> **REQUIRED WORK**:
Set the entries below down again, please. Match them exactly.

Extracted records
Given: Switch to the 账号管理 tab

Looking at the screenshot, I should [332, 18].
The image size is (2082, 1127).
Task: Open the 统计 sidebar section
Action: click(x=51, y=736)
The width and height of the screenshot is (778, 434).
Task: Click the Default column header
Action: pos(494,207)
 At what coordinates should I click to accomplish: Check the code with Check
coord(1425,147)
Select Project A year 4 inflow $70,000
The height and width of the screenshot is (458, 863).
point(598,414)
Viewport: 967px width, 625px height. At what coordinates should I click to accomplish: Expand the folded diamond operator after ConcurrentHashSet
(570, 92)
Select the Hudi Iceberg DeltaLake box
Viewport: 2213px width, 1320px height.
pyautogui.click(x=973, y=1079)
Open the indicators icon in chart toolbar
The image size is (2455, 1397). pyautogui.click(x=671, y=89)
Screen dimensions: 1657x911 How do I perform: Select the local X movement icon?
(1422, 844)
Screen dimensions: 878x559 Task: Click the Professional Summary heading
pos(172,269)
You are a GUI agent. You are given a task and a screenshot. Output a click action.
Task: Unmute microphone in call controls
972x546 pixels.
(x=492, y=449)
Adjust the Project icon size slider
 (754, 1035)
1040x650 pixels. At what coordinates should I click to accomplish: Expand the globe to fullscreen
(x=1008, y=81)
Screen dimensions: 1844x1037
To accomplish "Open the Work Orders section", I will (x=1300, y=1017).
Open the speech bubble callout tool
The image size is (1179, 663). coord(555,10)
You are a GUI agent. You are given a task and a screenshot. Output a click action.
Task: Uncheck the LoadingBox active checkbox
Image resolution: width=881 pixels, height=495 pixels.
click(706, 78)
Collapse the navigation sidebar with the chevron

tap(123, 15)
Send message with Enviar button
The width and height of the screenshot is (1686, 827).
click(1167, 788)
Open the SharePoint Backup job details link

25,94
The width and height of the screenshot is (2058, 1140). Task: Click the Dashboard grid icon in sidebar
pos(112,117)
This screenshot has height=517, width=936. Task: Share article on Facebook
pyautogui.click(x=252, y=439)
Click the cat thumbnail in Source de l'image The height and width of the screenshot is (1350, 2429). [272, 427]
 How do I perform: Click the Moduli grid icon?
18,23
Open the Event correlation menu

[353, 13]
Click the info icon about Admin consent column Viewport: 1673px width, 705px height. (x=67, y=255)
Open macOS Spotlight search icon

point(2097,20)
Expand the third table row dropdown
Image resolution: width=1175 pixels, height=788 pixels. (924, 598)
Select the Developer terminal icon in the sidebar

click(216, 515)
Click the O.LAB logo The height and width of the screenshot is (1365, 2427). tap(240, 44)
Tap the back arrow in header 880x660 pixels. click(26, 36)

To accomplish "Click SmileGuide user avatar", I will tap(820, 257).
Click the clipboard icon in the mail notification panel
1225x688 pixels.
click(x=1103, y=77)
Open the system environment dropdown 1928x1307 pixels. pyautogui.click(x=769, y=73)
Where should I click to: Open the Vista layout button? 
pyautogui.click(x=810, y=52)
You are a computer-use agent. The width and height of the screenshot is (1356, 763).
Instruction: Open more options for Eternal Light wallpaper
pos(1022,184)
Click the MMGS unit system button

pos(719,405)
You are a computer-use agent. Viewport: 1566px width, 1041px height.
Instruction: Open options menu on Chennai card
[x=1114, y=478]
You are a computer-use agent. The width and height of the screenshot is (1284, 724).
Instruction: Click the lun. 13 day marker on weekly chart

> **REPLY**:
Given: Switch to the 账号管理 tab

Looking at the screenshot, I should [332, 18].
The image size is (2082, 1127).
Task: Open the 统计 sidebar section
Action: click(x=51, y=736)
The width and height of the screenshot is (778, 434).
Task: Click the Default column header
Action: pos(494,207)
 At what coordinates should I click to accomplish: Check the code with Check
coord(1425,147)
Select Project A year 4 inflow $70,000
The height and width of the screenshot is (458, 863).
point(598,414)
Viewport: 967px width, 625px height. At what coordinates should I click to accomplish: Expand the folded diamond operator after ConcurrentHashSet
(570, 92)
Select the Hudi Iceberg DeltaLake box
Viewport: 2213px width, 1320px height.
pyautogui.click(x=973, y=1079)
Open the indicators icon in chart toolbar
The image size is (2455, 1397). pyautogui.click(x=671, y=89)
Screen dimensions: 1657x911 How do I perform: Select the local X movement icon?
(1422, 844)
Screen dimensions: 878x559 Task: Click the Professional Summary heading
pos(172,269)
You are a GUI agent. You are given a task and a screenshot. Output a click action.
Task: Unmute microphone in call controls
972x546 pixels.
(x=492, y=449)
Adjust the Project icon size slider
 (754, 1035)
1040x650 pixels. At what coordinates should I click to accomplish: Expand the globe to fullscreen
(x=1008, y=81)
Screen dimensions: 1844x1037
To accomplish "Open the Work Orders section", I will (x=1300, y=1017).
Open the speech bubble callout tool
The image size is (1179, 663). coord(555,10)
You are a GUI agent. You are given a task and a screenshot. Output a click action.
Task: Uncheck the LoadingBox active checkbox
Image resolution: width=881 pixels, height=495 pixels.
click(706, 78)
Collapse the navigation sidebar with the chevron

tap(123, 15)
Send message with Enviar button
The width and height of the screenshot is (1686, 827).
click(1167, 788)
Open the SharePoint Backup job details link

25,94
The width and height of the screenshot is (2058, 1140). Task: Click the Dashboard grid icon in sidebar
pos(112,117)
This screenshot has height=517, width=936. Task: Share article on Facebook
pyautogui.click(x=252, y=439)
Click the cat thumbnail in Source de l'image The height and width of the screenshot is (1350, 2429). [272, 427]
 How do I perform: Click the Moduli grid icon?
18,23
Open the Event correlation menu

[353, 13]
Click the info icon about Admin consent column Viewport: 1673px width, 705px height. (x=67, y=255)
Open macOS Spotlight search icon

point(2097,20)
Expand the third table row dropdown
Image resolution: width=1175 pixels, height=788 pixels. (924, 598)
Select the Developer terminal icon in the sidebar

click(216, 515)
Click the O.LAB logo The height and width of the screenshot is (1365, 2427). tap(240, 44)
Tap the back arrow in header 880x660 pixels. click(26, 36)

To accomplish "Click SmileGuide user avatar", I will tap(820, 257).
Click the clipboard icon in the mail notification panel
1225x688 pixels.
click(x=1103, y=77)
Open the system environment dropdown 1928x1307 pixels. pyautogui.click(x=769, y=73)
Where should I click to: Open the Vista layout button? 
pyautogui.click(x=810, y=52)
You are a computer-use agent. The width and height of the screenshot is (1356, 763).
Instruction: Open more options for Eternal Light wallpaper
pos(1022,184)
Click the MMGS unit system button

pos(719,405)
You are a computer-use agent. Viewport: 1566px width, 1041px height.
Instruction: Open options menu on Chennai card
[x=1114, y=478]
You are a computer-use agent. The width and height of the screenshot is (1284, 724).
Instruction: Click the lun. 13 day marker on weekly chart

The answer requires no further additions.